Sudah cukup lama Alvin Toffler menuliskan fenomena ini bahwa yang akan kita peroleh bukannya demokrasi, melainkan teknokrasi, di mana kekuasaan politik dimonopoli oleh kelas ketiga (pemilik media). Lebih dari 10 tahun silam, Silvio Berlusconi berhasil merebut kursi kekuasaan di Italia karena menguasai media. Kita pun akrab dengan jargon bahwa siapa yang menguasai media maka dialah yang menguasai dunia. Contoh lain adalah tergulingnya Muhammad Mursi dari kursi kepresidenan Mesir, awal Juli 2013, tidak lepas dari ketidakberpihakan media kepada dirinya.

Seperti itulah pengaruh media dalam kancah politik saat ini, baik nasional maupun internasional. Media menjadi sangat menentukan untuk membunuh atau mengangkat sang tokoh. Menyadari pentingnya peran media itulah yang membuat para capres berlomba menggaet kelas ketiga di atas, pemilik media. Untungnya, para pemilik media tidak hanya berlabuh dalam satu gerbong koalisi sehingga terjadi kontestasi dalam memengaruhi publik lewat media.

Peran media memang sangat besar dalam memunculkan figur tertentu sebagai pemimpin, tetapi media bukanlah segalanya. Rakyat Indonesia baru saja mendapatkan pelajaran dari hal tersebut, yakni menjelang pemilihan anggota legislatif 9 April lalu.

Saat itu Partai Hanura lebih awal mendeklarasikan pasangan capres-cawapresnya, yaitu Wiranto-Hary Tanoesoedibjo (HT). Setelah itu, kedua tokoh ini hampir setiap saat dapat disaksikan oleh masyarakat Indonesia lewat jaringan televisi milik HT, MNC TV Group. Faktanya, dalam pileg lalu, Hanura adalah peraih suara paling sedikit dari parpol yang lolos electoral threshold.

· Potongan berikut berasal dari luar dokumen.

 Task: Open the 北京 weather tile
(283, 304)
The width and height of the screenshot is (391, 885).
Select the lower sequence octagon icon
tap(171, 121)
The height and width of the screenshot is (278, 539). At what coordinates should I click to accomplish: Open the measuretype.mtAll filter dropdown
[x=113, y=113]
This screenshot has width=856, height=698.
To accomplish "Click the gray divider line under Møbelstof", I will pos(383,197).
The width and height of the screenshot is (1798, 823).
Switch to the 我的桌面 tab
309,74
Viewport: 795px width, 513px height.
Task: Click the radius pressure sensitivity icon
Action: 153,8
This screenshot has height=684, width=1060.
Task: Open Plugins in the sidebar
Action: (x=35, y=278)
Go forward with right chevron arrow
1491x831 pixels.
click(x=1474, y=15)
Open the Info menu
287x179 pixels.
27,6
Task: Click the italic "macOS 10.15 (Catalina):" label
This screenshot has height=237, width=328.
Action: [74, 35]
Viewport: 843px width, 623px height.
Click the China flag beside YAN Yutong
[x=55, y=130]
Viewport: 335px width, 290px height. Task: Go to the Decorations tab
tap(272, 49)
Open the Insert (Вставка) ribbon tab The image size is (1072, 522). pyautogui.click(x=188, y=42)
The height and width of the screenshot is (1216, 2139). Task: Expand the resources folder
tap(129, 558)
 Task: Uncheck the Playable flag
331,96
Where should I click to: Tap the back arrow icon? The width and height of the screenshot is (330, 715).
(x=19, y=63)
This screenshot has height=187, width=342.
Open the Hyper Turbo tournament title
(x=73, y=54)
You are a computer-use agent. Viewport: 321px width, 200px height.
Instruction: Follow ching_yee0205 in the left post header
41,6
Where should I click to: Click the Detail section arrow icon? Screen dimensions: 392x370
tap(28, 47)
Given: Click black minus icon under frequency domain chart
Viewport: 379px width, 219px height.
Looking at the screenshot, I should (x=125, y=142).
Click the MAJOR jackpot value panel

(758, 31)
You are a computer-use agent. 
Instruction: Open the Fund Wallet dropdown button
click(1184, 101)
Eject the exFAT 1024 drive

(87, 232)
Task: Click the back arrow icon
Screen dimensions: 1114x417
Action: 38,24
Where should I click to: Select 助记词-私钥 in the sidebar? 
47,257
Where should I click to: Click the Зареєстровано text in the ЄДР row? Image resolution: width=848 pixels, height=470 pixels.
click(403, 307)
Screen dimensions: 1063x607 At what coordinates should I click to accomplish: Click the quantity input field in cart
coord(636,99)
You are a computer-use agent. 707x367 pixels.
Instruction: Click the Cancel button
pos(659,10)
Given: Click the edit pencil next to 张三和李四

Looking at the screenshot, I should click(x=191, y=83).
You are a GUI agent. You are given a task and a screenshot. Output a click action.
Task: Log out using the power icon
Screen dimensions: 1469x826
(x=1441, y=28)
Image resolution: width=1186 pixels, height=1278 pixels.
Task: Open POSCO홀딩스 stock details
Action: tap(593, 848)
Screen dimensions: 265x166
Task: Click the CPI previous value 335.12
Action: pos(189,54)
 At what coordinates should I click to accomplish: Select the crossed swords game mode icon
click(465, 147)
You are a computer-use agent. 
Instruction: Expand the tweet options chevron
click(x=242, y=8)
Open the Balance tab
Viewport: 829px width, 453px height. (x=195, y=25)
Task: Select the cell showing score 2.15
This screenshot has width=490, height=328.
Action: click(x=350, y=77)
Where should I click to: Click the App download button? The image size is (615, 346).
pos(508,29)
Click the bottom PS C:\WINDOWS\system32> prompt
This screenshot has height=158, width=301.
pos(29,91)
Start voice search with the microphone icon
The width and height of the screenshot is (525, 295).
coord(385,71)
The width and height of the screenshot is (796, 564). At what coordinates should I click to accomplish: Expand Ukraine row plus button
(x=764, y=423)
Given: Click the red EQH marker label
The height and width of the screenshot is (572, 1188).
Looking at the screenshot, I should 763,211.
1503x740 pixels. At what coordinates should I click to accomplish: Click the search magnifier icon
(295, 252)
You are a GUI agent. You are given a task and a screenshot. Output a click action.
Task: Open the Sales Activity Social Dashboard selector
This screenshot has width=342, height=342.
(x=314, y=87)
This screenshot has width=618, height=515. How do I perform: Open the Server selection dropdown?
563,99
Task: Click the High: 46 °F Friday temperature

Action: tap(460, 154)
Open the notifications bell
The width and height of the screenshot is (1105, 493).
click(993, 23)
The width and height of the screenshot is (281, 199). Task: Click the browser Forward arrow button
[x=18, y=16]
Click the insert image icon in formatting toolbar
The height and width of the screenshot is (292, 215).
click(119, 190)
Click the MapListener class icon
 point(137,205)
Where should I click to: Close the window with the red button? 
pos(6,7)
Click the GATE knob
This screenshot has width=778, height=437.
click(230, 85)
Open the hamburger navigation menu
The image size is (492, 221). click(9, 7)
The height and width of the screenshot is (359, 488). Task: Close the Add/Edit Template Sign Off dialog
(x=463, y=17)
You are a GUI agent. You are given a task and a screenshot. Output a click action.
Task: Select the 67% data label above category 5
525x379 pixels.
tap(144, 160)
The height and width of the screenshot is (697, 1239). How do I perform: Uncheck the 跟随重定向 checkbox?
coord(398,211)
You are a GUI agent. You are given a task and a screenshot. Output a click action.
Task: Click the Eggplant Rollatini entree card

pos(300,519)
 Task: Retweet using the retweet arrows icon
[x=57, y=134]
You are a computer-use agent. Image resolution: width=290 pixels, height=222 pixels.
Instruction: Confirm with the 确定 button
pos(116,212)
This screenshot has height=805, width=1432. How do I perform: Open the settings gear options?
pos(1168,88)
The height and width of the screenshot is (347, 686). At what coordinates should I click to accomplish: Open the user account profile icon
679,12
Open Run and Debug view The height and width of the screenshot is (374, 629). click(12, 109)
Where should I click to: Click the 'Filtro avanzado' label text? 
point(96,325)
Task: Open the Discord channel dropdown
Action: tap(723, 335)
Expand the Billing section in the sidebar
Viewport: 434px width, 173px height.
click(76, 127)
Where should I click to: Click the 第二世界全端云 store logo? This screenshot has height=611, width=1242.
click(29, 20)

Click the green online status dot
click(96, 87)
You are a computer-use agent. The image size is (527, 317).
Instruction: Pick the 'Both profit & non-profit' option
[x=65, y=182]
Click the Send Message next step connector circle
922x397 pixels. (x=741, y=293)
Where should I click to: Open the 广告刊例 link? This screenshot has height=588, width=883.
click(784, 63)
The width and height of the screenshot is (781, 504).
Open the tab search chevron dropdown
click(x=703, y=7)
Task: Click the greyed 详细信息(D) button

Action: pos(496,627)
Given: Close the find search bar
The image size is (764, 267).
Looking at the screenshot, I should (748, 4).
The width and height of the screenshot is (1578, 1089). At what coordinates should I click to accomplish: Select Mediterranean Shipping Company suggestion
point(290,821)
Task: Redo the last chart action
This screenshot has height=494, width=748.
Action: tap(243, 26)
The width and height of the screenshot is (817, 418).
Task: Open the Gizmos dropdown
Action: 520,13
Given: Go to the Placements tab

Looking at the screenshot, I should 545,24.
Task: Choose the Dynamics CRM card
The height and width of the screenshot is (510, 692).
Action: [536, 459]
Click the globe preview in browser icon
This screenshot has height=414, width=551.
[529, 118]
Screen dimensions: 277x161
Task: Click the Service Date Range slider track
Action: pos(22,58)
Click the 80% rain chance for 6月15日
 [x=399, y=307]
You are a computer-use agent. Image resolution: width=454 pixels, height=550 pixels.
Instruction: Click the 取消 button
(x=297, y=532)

Artinya, walaupun punya pengaruh yang sangat besar, media bukanlah segalanya. Apakah kekuasaan politik Indonesia ke depan akan ditentukan oleh kelas penguasa media? Rakyatlah yang menentukan dan berbicara. Yang pasti, kita berharap rakyat harus lebih pandai mengonsumsi pemberitaan lewat media yang tidak lahir dari ruang yang hampa.